→ TASK: Copy out the data in full, keeping each line exactly as it reads.

→ AVAILABLE RECORDS:

········

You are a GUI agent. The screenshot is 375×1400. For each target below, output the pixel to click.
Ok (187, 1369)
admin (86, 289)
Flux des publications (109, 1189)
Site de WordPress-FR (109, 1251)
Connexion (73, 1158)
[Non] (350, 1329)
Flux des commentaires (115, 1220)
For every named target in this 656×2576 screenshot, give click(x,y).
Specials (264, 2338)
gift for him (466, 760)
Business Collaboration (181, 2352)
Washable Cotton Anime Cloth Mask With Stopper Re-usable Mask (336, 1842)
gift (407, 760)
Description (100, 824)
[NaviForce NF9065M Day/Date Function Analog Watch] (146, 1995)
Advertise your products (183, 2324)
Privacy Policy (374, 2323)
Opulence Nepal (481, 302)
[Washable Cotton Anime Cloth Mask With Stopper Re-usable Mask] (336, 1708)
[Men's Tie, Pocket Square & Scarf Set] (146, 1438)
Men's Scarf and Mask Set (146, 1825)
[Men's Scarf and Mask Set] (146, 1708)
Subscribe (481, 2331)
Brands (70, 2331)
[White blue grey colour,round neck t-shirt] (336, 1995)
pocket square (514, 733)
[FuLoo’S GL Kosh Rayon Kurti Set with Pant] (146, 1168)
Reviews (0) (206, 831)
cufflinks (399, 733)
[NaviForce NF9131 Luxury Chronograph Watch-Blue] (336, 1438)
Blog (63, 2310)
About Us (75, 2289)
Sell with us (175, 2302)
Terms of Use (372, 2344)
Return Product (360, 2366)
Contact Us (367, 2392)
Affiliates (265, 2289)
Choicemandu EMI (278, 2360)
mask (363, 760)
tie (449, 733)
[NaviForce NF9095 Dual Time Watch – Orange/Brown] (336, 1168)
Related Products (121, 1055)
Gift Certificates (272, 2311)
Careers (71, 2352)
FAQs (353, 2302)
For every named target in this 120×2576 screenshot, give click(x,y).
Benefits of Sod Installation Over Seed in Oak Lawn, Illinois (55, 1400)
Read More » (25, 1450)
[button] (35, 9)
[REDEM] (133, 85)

········

→ TASK RESULT:
You are a GUI agent. The screenshot is 375×1400. For each target below, output the pixel to click.
Ok (187, 1369)
admin (86, 289)
Flux des publications (109, 1189)
Site de WordPress-FR (109, 1251)
Connexion (73, 1158)
[Non] (350, 1329)
Flux des commentaires (115, 1220)
For every named target in this 656×2576 screenshot, give click(x,y).
Specials (264, 2338)
gift for him (466, 760)
Business Collaboration (181, 2352)
Washable Cotton Anime Cloth Mask With Stopper Re-usable Mask (336, 1842)
gift (407, 760)
Description (100, 824)
[NaviForce NF9065M Day/Date Function Analog Watch] (146, 1995)
Advertise your products (183, 2324)
Privacy Policy (374, 2323)
Opulence Nepal (481, 302)
[Washable Cotton Anime Cloth Mask With Stopper Re-usable Mask] (336, 1708)
[Men's Tie, Pocket Square & Scarf Set] (146, 1438)
Men's Scarf and Mask Set (146, 1825)
[Men's Scarf and Mask Set] (146, 1708)
Subscribe (481, 2331)
Brands (70, 2331)
[White blue grey colour,round neck t-shirt] (336, 1995)
pocket square (514, 733)
[FuLoo’S GL Kosh Rayon Kurti Set with Pant] (146, 1168)
Reviews (0) (206, 831)
cufflinks (399, 733)
[NaviForce NF9131 Luxury Chronograph Watch-Blue] (336, 1438)
Blog (63, 2310)
About Us (75, 2289)
Sell with us (175, 2302)
Terms of Use (372, 2344)
Return Product (360, 2366)
Contact Us (367, 2392)
Affiliates (265, 2289)
Choicemandu EMI (278, 2360)
mask (363, 760)
tie (449, 733)
[NaviForce NF9095 Dual Time Watch – Orange/Brown] (336, 1168)
Related Products (121, 1055)
Gift Certificates (272, 2311)
Careers (71, 2352)
FAQs (353, 2302)
For every named target in this 120×2576 screenshot, give click(x,y).
Benefits of Sod Installation Over Seed in Oak Lawn, Illinois (55, 1400)
Read More » (25, 1450)
[button] (35, 9)
[REDEM] (133, 85)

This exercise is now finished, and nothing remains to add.